老年性白內(nèi)障的發(fā)生、發(fā)展受中波紫外線照射、氧化損傷等多種因素影響〔8〕。研究顯示,中波紫外線照射是老年性白內(nèi)障發(fā)展過(guò)程中的主要環(huán)境因素〔9〕。晶狀體上皮細(xì)胞通過(guò)吸收大量中波紫外線引發(fā)一系列分子改變,包括DNA氧化損傷、細(xì)胞周期改變及泛素化等蛋白質(zhì)翻譯后修飾等,破壞了晶狀體上皮細(xì)胞中功能蛋白質(zhì)的穩(wěn)定性,導(dǎo)致蛋白質(zhì)的錯(cuò)誤折疊〔10〕。研究報(bào)道顯示,在神經(jīng)退行性病變等年齡相關(guān)性疾病的發(fā)生與發(fā)展過(guò)程中,中波紫外線照射、自由基等氧化應(yīng)激狀態(tài)均會(huì)引發(fā)DNA損傷修復(fù)信號(hào)通路相關(guān)因子無(wú)法被泛素化及時(shí)降解,抑制對(duì)受損DNA的修復(fù)〔11〕;同時(shí)上述因子還會(huì)引發(fā)蛋白毒性,干擾細(xì)胞的正常生理過(guò)程。泛素蛋白酶系統(tǒng)包括底物蛋白泛素化、泛素標(biāo)記蛋白降解兩個(gè)過(guò)程,是真核細(xì)胞清除錯(cuò)誤折疊蛋白的主要手段之一〔12〕。泛素蛋白酶體系統(tǒng)包括E1、E2、E3及去泛素化酶和蛋白酶,形成過(guò)程主要包括:在腺嘌呤核苷三磷酸供能的基礎(chǔ)上,E1與泛素C端的殘基特異性結(jié)合后激活泛素,之后E1轉(zhuǎn)移到E2生成中間產(chǎn)物,E2與不同類型的E3共同形成泛素化修飾〔13〕。在上述過(guò)程中,E3能夠識(shí)別底物蛋白并聚集E2,在蛋白質(zhì)泛素化修飾調(diào)控過(guò)程中發(fā)揮重要作用。

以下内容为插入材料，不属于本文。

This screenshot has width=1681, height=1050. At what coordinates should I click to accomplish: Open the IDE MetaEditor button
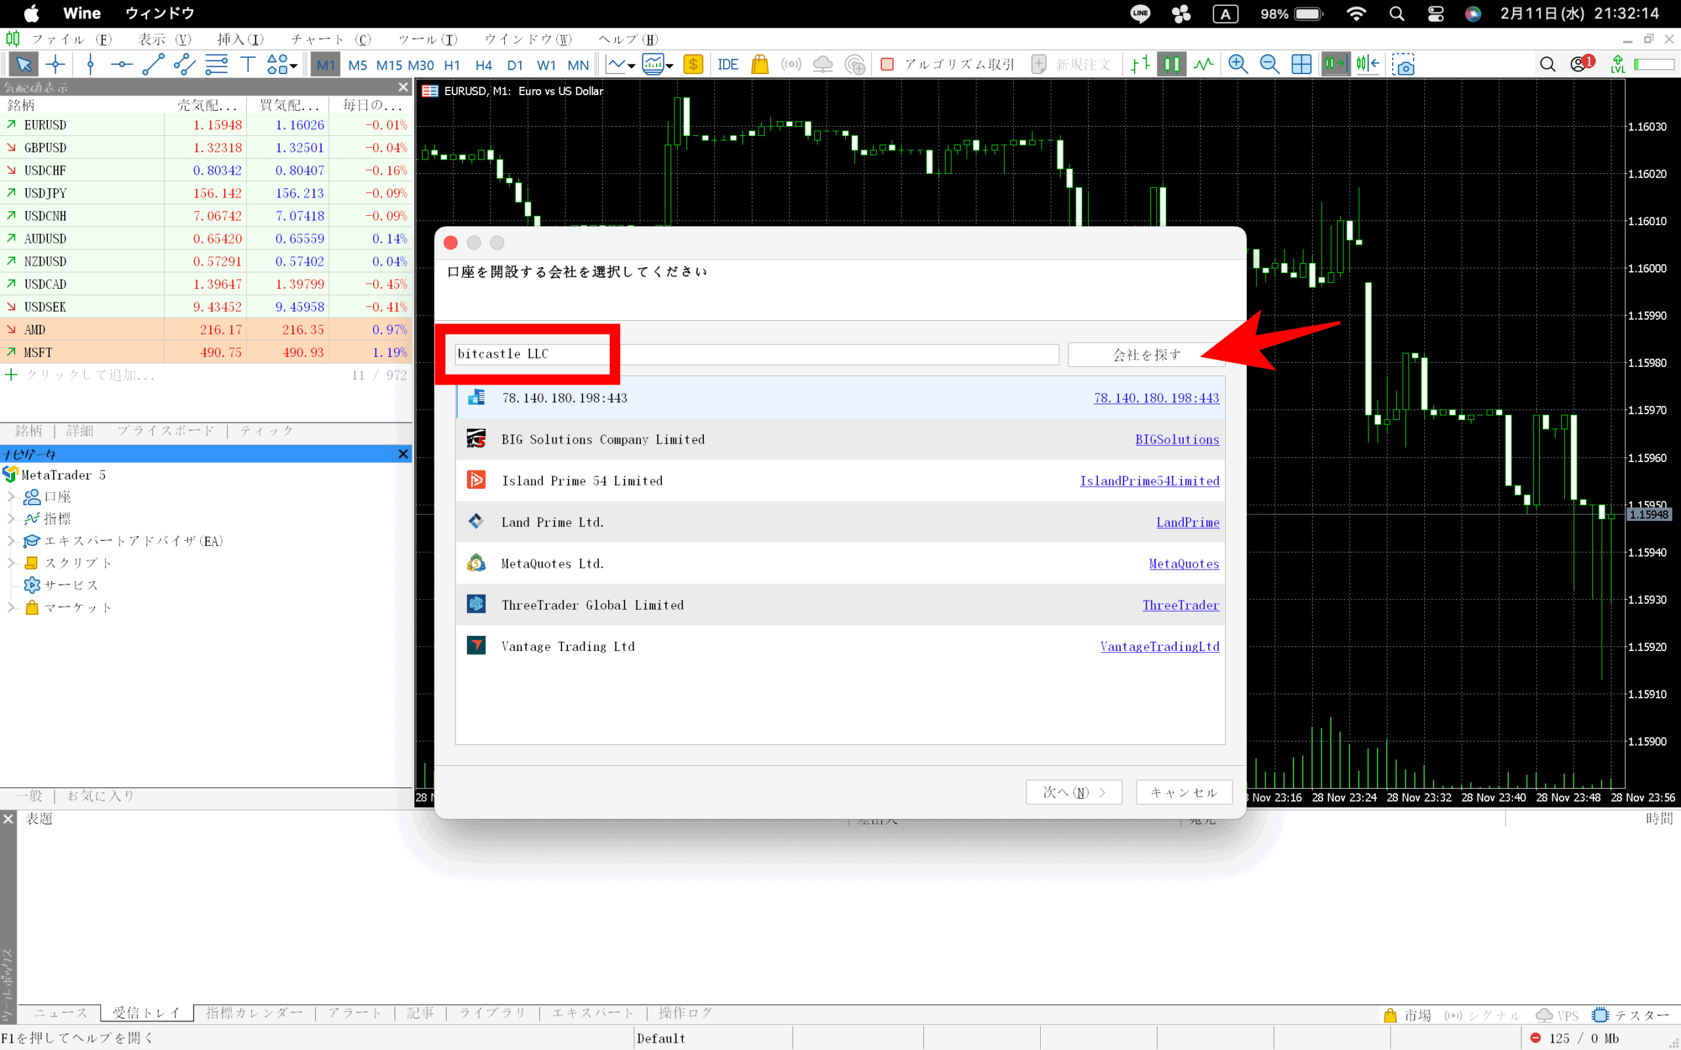pyautogui.click(x=727, y=65)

CHIP屬于胞質(zhì)蛋白,具有E3泛素連接酶活性,可經(jīng)泛素蛋白酶途徑促使CHIP底物發(fā)生泛素化修飾,包括氨基端TRR區(qū)、羧基端U-box區(qū)、中間功能區(qū)3個(gè)功能域,維持人體正常蛋白水平,降解突變蛋白或錯(cuò)誤折疊蛋白,在維持細(xì)胞正常功能中發(fā)揮重要作用〔14〕。本研究說(shuō)明CHIP可能參與調(diào)控晶狀體上皮細(xì)胞的氧化損傷過(guò)程。

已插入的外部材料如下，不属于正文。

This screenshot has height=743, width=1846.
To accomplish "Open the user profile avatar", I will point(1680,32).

研究發(fā)現(xiàn),CHIP通過(guò)靶向降解P21、P57等DNA損傷修復(fù)蛋白,影響細(xì)胞周期過(guò)程,抑制惡性腫瘤的發(fā)生與發(fā)展〔15〕。亦有研究發(fā)現(xiàn),OGG1是DNA堿基切除修復(fù)過(guò)程中的重要調(diào)控蛋白〔16〕。本研究確定CHIP能夠與OGG1相互結(jié)合,提示OGG1可能參與OGG1蛋白的泛素化修飾過(guò)程,并提示氧化損傷早期晶狀體上皮細(xì)胞中CHIP高表達(dá),OGG1蛋白表達(dá)下調(diào),抑制損傷DNA的修復(fù),促進(jìn)老年性白內(nèi)障的發(fā)生與發(fā)展。